» **Assignment**
Below are some entries. Copy each line in them that holds "Open".

_ _ _

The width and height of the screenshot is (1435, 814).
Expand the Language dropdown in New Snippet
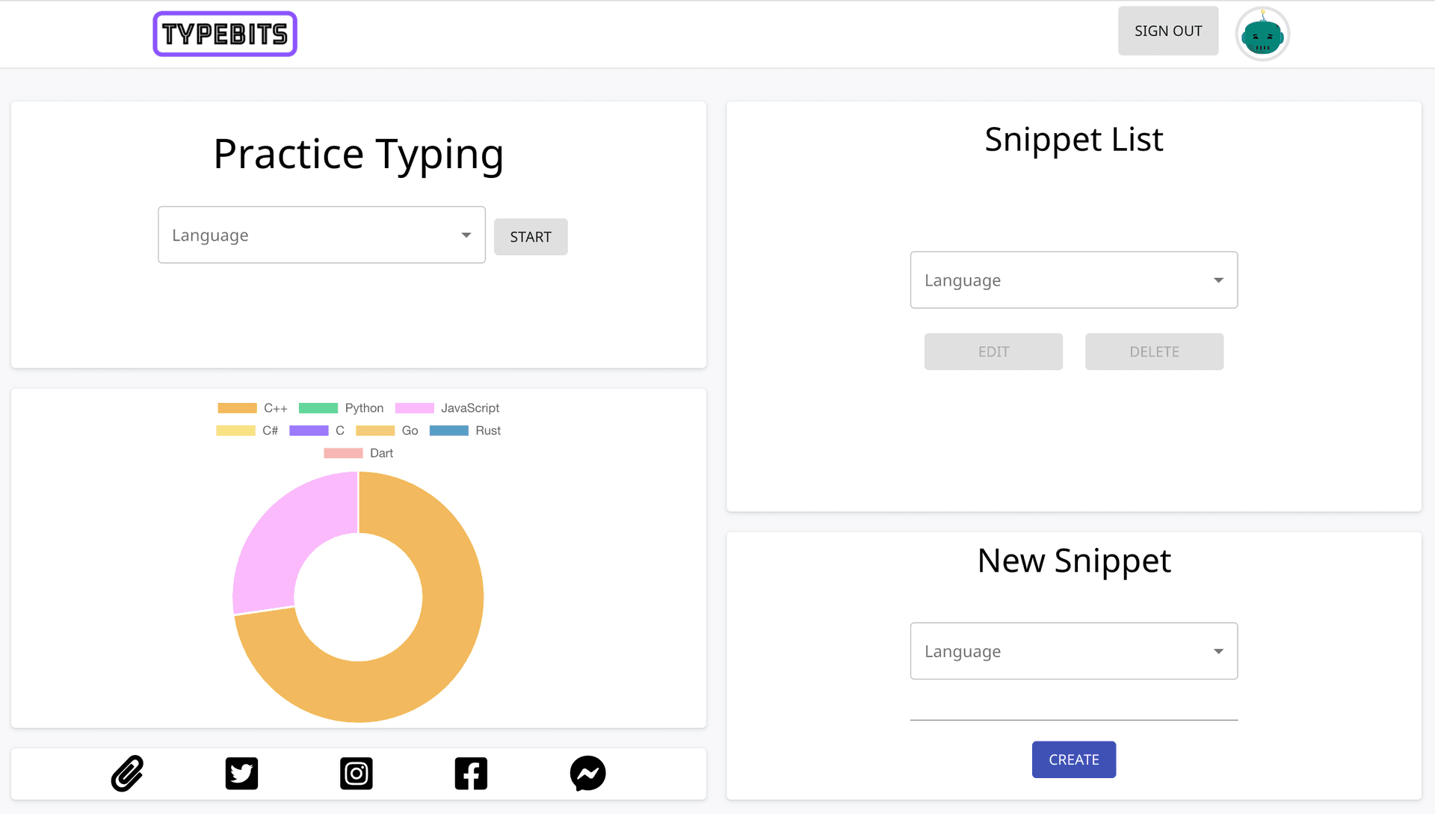1073,650
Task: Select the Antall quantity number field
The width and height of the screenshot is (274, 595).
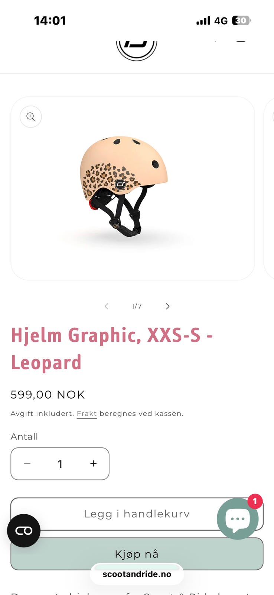Action: pos(60,464)
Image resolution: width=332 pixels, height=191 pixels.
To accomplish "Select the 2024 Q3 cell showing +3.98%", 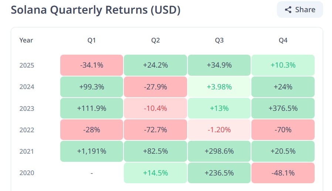I will (219, 87).
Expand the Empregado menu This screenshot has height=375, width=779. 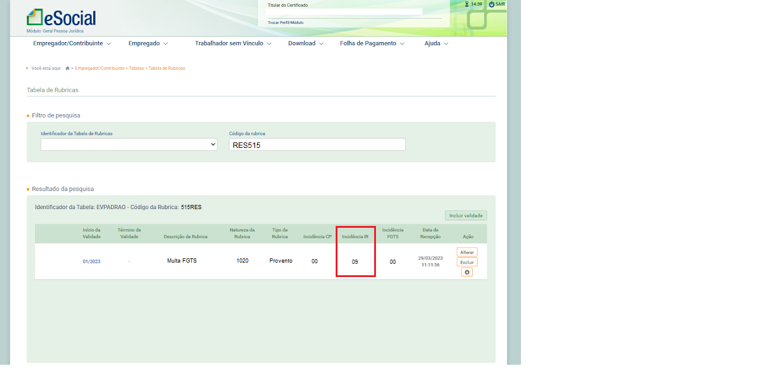[x=148, y=43]

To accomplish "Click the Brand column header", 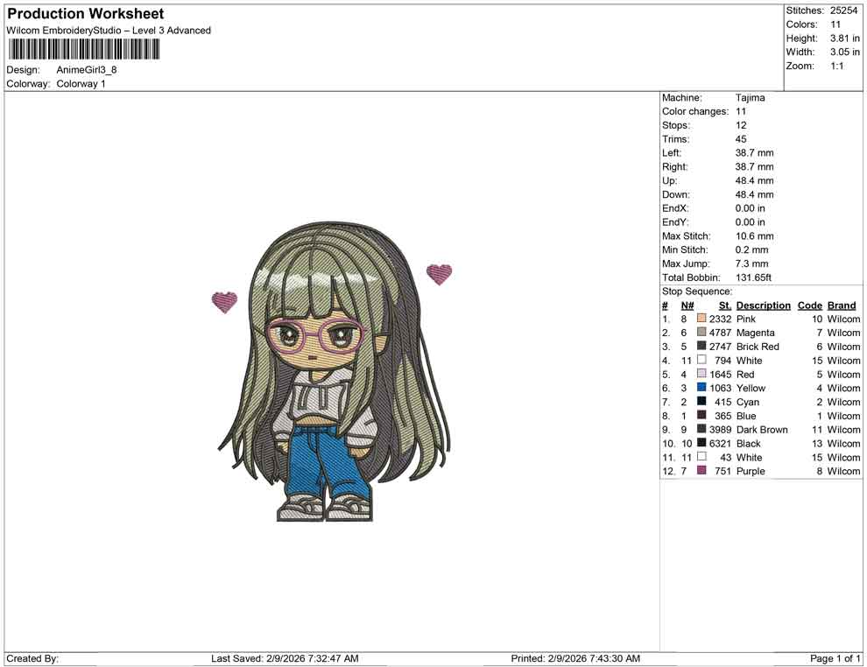I will tap(841, 305).
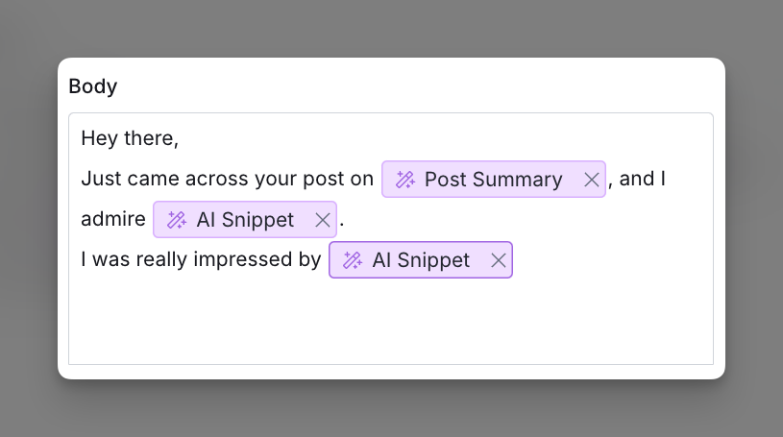Click the word "admire" in the body
Image resolution: width=783 pixels, height=437 pixels.
point(113,219)
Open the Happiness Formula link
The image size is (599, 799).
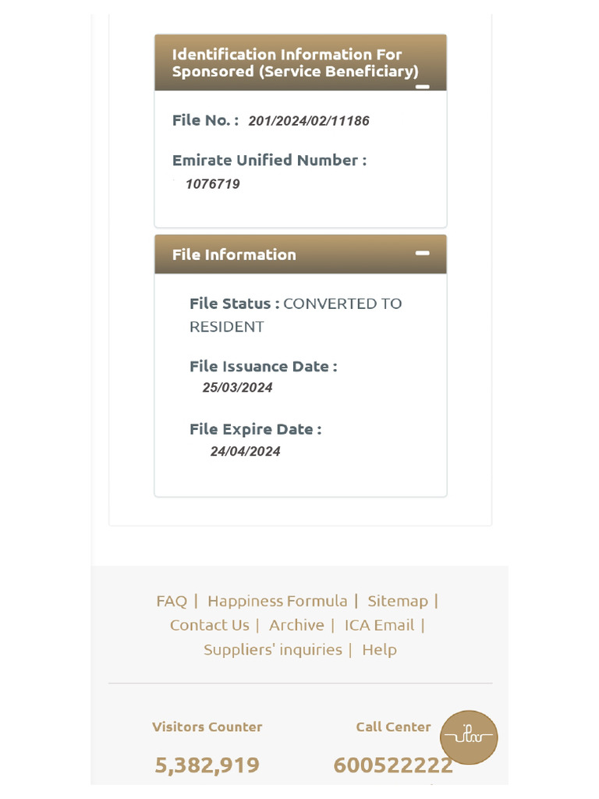click(x=277, y=601)
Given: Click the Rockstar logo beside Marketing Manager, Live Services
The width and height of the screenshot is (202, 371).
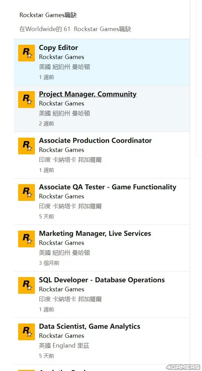Looking at the screenshot, I should pyautogui.click(x=27, y=239).
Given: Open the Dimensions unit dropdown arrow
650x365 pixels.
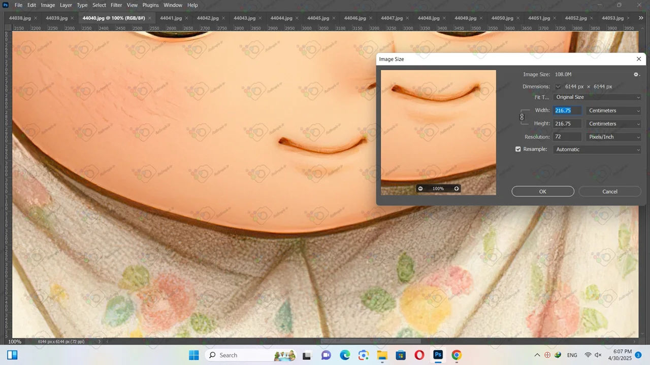Looking at the screenshot, I should [558, 87].
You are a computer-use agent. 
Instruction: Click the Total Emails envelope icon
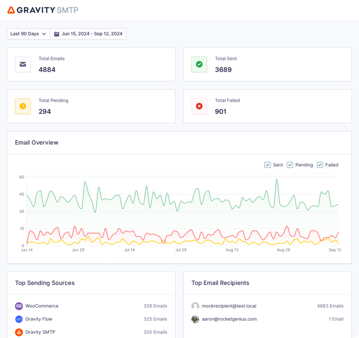tap(23, 64)

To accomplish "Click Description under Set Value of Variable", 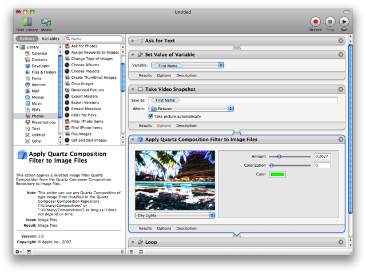I will coord(186,75).
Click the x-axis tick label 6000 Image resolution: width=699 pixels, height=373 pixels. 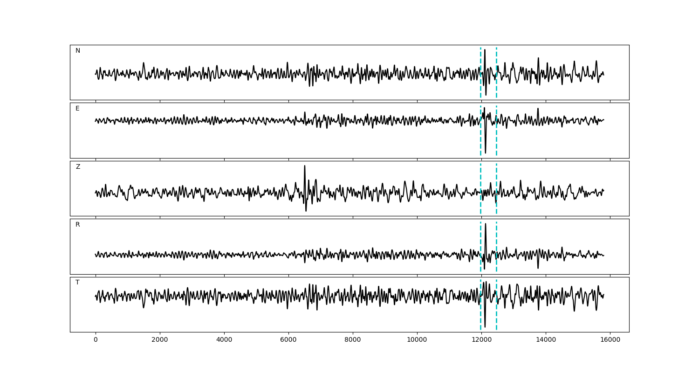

_ _ _

» **Answer**
Open the Happiness Formula link
Given: Open the Dimensions unit dropdown arrow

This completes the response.